The three-letter acronym, ESG (environmental, social, governance), seems to have infiltrated itself into the business agenda of many organizations today. This may partially be due to the growing push by regulators to make ESG reporting a requirement for public companies. ESG reporting is already mandatory for organizations in the UK and EU. The US is following closely behind with net zero targets announced by 2050 and the SEC has proposed climate disclosure reporting for listed companies by 2024. In fact, many organizations are currently anxiously awaiting the SEC to share their new disclosure rules which will require organizations to report on how their operations affect the climate and contribute to carbon emissions. Of course with new legislation, ESG has become a controversial topic with critics questioning the relevance of ESG in a capitalist economy while supporters view ESG as a way to combine financial returns with social good. Needless to say, whether an ally or a foe, ESG has evolved into a dominant topic for business leaders today.

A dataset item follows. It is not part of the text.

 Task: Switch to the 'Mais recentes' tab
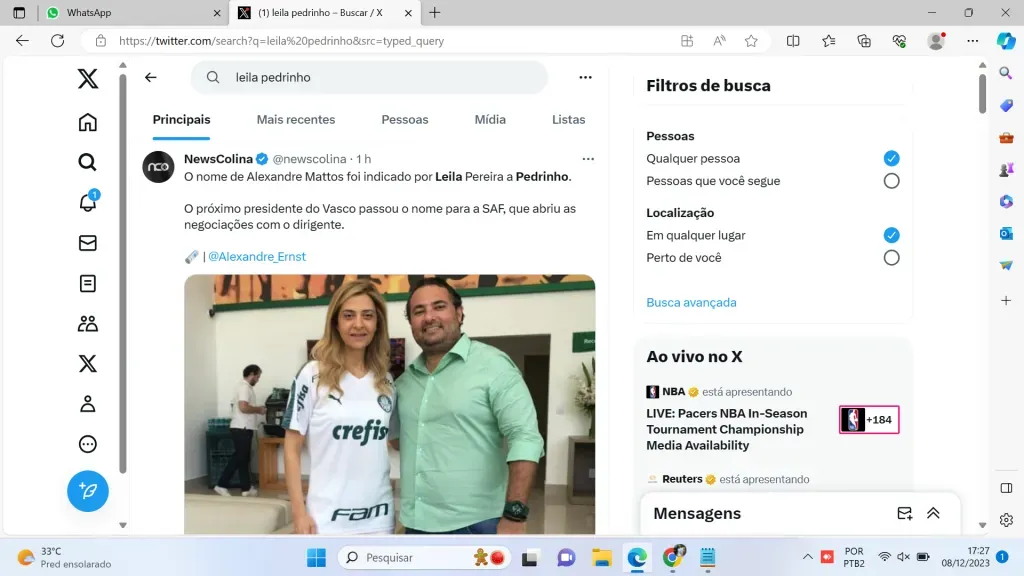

With the growing pressure to implement ESG programs from legislators, investors, and the business ecosystem (e.g media, consumers, stakeholders, customers) some business leaders are finding themselves having to prioritize their ESG efforts and make a business case for ESG. Unfortunately, while ESG may in theory sound promising, organizations taking a proactive stance to benefit society in the long-term by addressing climate change or issues like diversity or racial inequality, the insufficient amount of data to support ESG initiatives is a fundamental problem when formulating a business case. Coupled with the lack of data, there is also the issue of poor uniform reporting standards and metrics hindering evidence for return on investment (ROI). Currently, organizations and investors each define and measure ESG differently and as a result report ESG in different ways. Another complexity of ESG is that it is multi-dimensional and often interrelated with one another. This can become very confusing and difficult for businesses and investors to try and de-code to determine ESG’s ROI and overall benefits – - and costs. This often leads to ESG initiatives being seen exclusively as a cost or compliance obligation rather than a benefit or source of positive ROI for companies. Without global standardization and metrics, developing a business case for ESG is complex and, for some organizations, an insurmountable struggle.